Tuesday 9 February 2010

Caprica

Thw Wikipedia entry relates "Caprica is a television series set in the fictional Battlestar Galactica universe" which is the idea in a nutshell.

Having watched the first three episodes I will add that its the result of a head-on collision between "Terminator" and "Skins". By the end of episode three we have the a Frankensteinian plot of how the emotionally distraught scientist has captured the the cyber-persona of his dead daughter and transferred it into a nine-foot mechanical monstroid. The Battlestar Galactica story (for which this is a prequel) starts off with second Cylon War and the nuclear annihilation of millions on the planets of the Twelve Colonies across which the human race has spread. I suspect that things start turning out badly in episodes four to twenty-one.

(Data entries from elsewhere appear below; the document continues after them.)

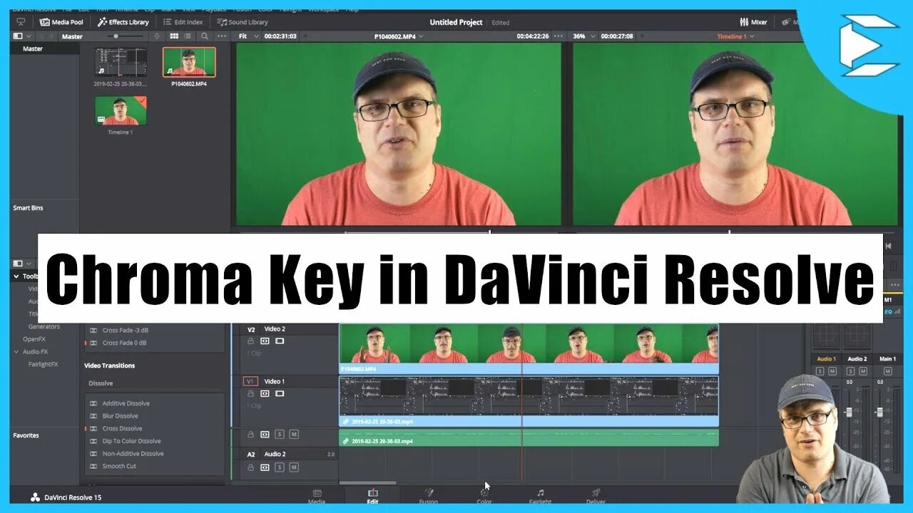Open the Sound Library
The image size is (913, 513).
tap(243, 22)
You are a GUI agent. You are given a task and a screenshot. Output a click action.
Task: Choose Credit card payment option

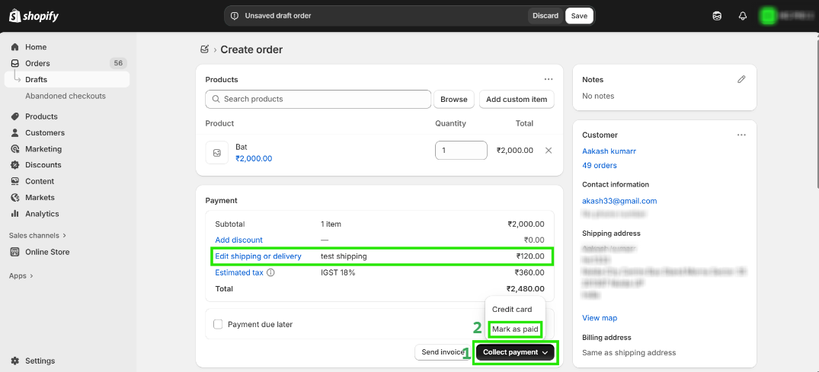(512, 310)
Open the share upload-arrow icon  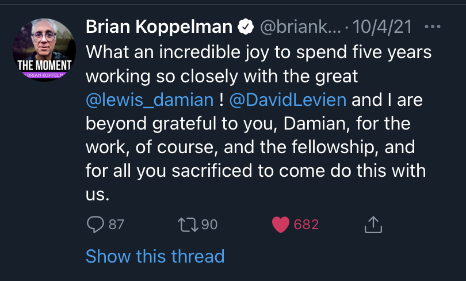click(x=373, y=225)
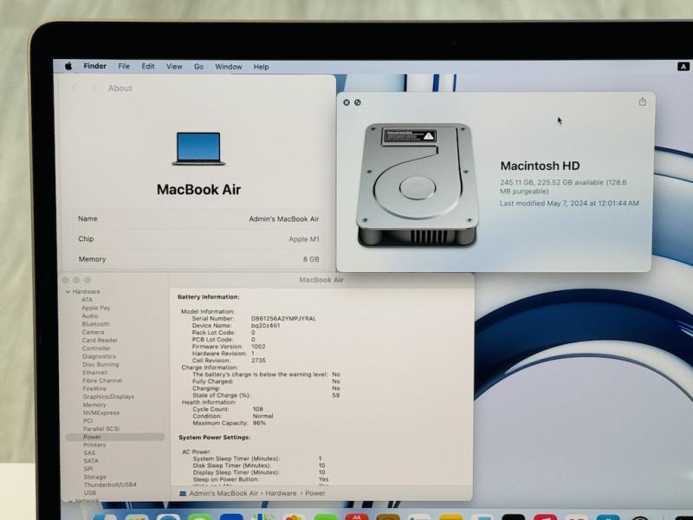
Task: Select Memory in the Hardware list
Action: [x=94, y=405]
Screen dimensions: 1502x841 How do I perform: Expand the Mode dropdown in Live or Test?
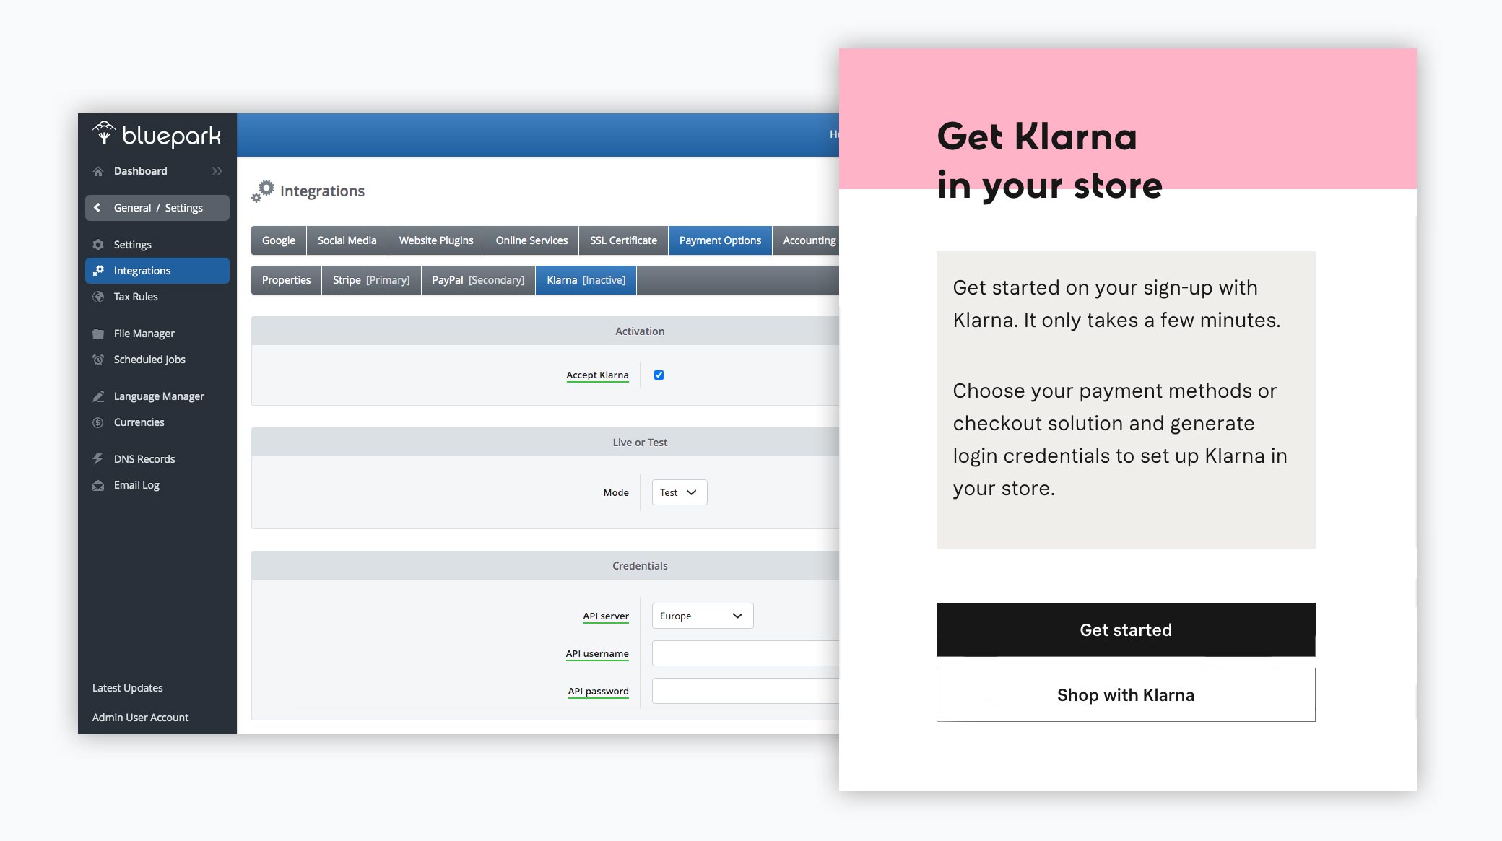click(679, 492)
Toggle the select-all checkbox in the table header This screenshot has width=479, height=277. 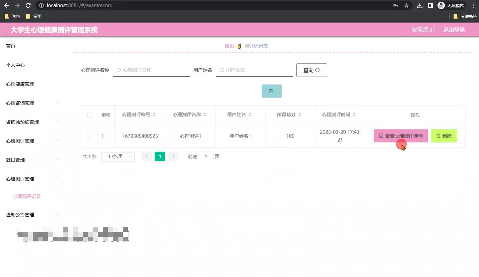pyautogui.click(x=89, y=115)
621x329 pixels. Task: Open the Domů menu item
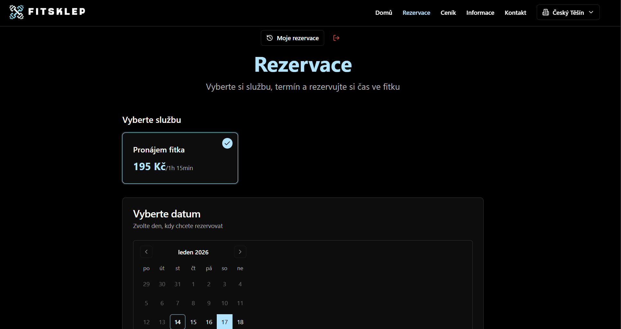coord(383,13)
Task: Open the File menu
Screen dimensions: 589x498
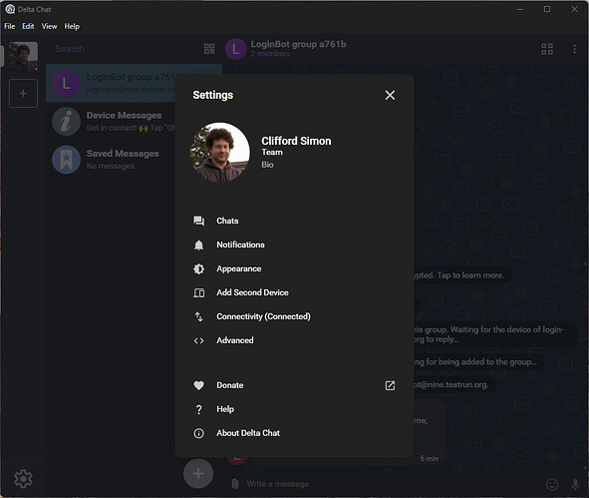Action: [x=10, y=26]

So why did I mention Skins? I liked Skins for its use of unknown actors and plots which tackled "issues" unflinchingly. By "issues" I refer to matters which adults tend to skirt around or euphemise and teenagers and "Young adults" (I blanch at employing the term but, hey ok?) have to deal with on a daily basis and on their terms. Do I need to be more explicit? Ok. drunkenness, distribution and consumption of proscribed drugs, inadvisable sexual relationships (there's a lot of that) and in one of my favourite episodes, stealing a dead body.

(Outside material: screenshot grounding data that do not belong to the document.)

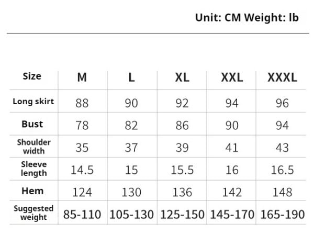The width and height of the screenshot is (314, 233).
Task: Select the shoulder width value 41
Action: [232, 148]
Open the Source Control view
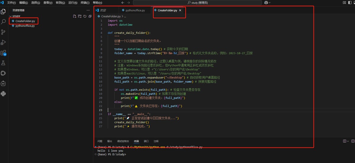The image size is (355, 163). pyautogui.click(x=4, y=32)
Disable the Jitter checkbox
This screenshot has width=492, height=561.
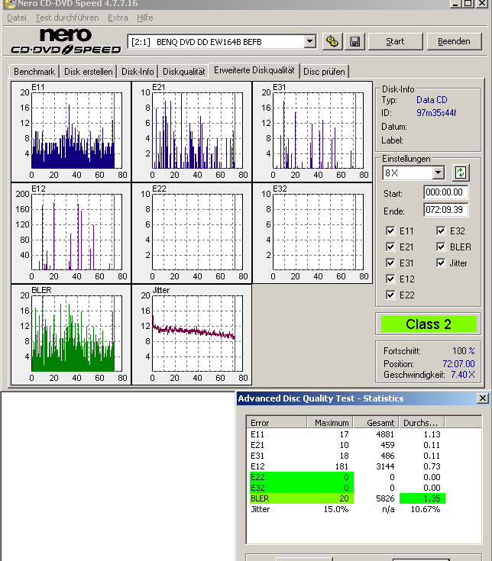(x=442, y=263)
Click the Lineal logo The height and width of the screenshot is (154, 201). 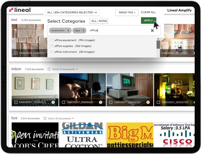pyautogui.click(x=19, y=10)
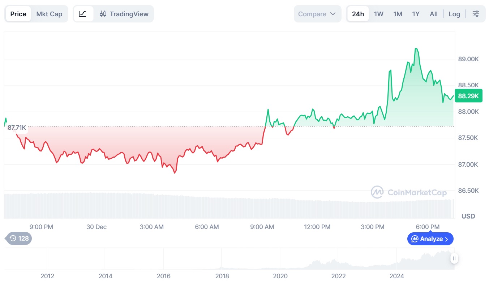Click 2020 on the overview timeline
This screenshot has height=287, width=489.
280,276
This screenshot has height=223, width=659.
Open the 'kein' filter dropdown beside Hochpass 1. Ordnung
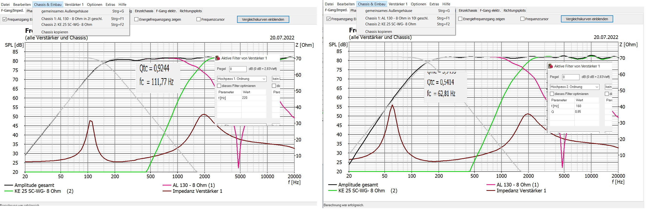click(x=276, y=79)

(It's these things which children tend not to talk to their parents about so if you find a stiff tucked away at the back of the garage, ignore it for a couple of days before tackling your kids with questions about how it got there.)

Back to Caprica. The milieu in which the action is set suggests sixties America from the clothes, thirties America from the politics and America in the very near future for the technology. I noticed in tonight's episode a lot of the cars being driven were old Citroens. Presumably that was done to jar any feelings of familiarity building up in the target audience, to emphasis that this was not middle America but another planet and another time and another culture.

On Caprica there are the politics of discrimination as one political/criminal body represents immigrants from another human planet who remind me of the Sicilian and Italian immigrants as portrayed in the Godfather.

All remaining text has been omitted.